The plaintiff calls our attention to the text found in 37 C. J. 1134, sec. 611, to the following effect:
"The statute is interrupted by the recognition in a subsequent mortgage of a debt secured by a prior mortgage and such interruption will operate against a subsequent grantee who has notice of the mortgage, although he may not have any notice of the interruption, and the rule applies to a grantee who assumes the first mortgage debt and acknowledges its existence in a second mortgage, or who accepts a deed reciting payment of interest up to the date thereof, and who assumes payment of the mortgage debt, or who accepts a deed reciting that it is subject to a mortgage, although it has been held that the acknowledgment is not sufficient if not made to the mortgagee or to a mortgagor's grantee with knowledge on his part of the existence of the mortgage."
And directs our attention to a number of authorities supporting the rule that a reference in a deed or mortgage to the debt involved is in many cases construed as an acknowledgment of the debt in writing, in sufficient compliance with statutes similar to ours here under consideration. We observe, however, that in most of the cases the grantee either expressly assumed payment of the debt in the instrument, or the circumstances are such as to leave no other conclusion than that the debt was admitted or acknowledged by the signers of the instrument. The facts here do not bring this case within such rule or doctrine.

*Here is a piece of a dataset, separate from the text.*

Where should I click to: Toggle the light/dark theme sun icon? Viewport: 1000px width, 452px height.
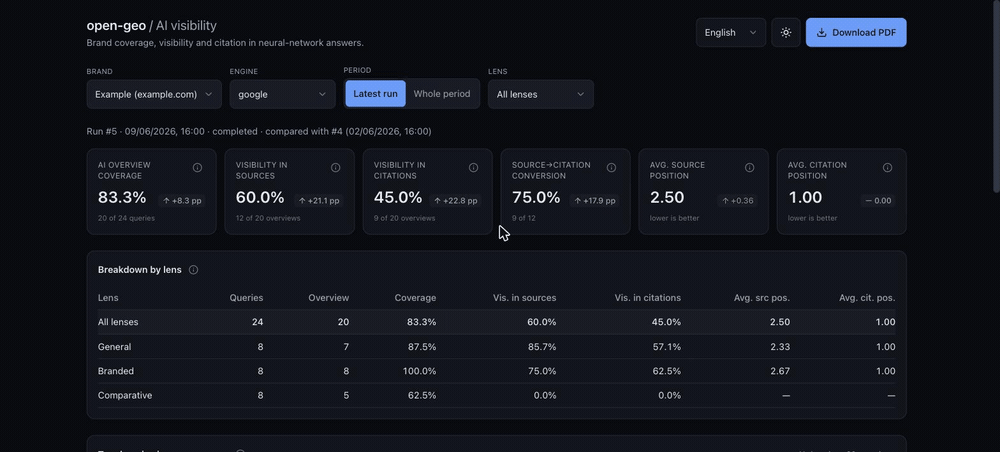(786, 33)
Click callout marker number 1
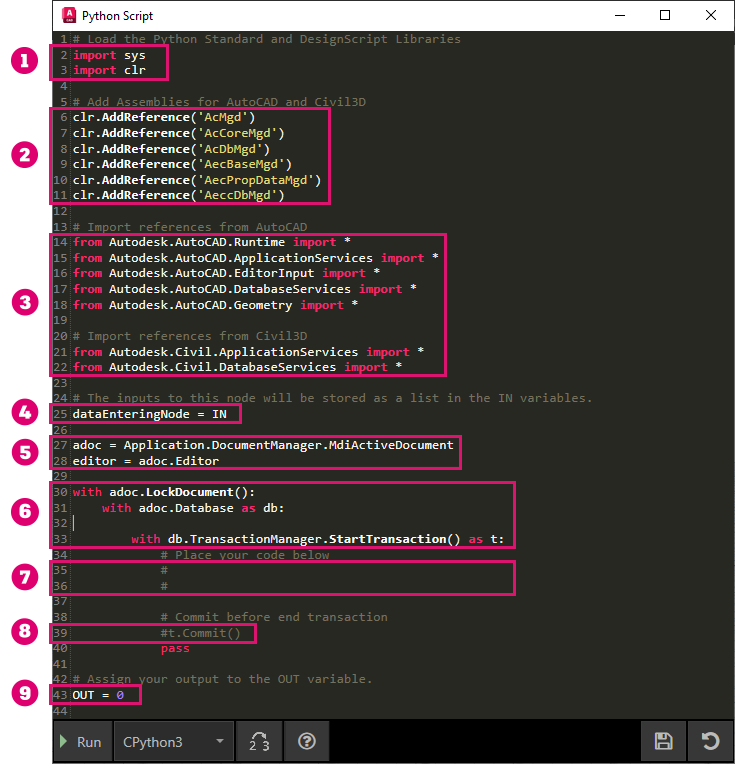Screen dimensions: 735x764 24,62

The last contention of the plaintiff is that the court erred in improperly instructing the jury, and in failing to give certain requested instructions. She concedes that it is not necessary to consider this proposition if the cause is treated as one of an equitable nature and as a nonjury case. We will therefore give the same no consideration.
The judgment is affirmed.
McNEILL, C. J., OSBORN, V. C. J., and PHELPS and CORN, JJ., concur.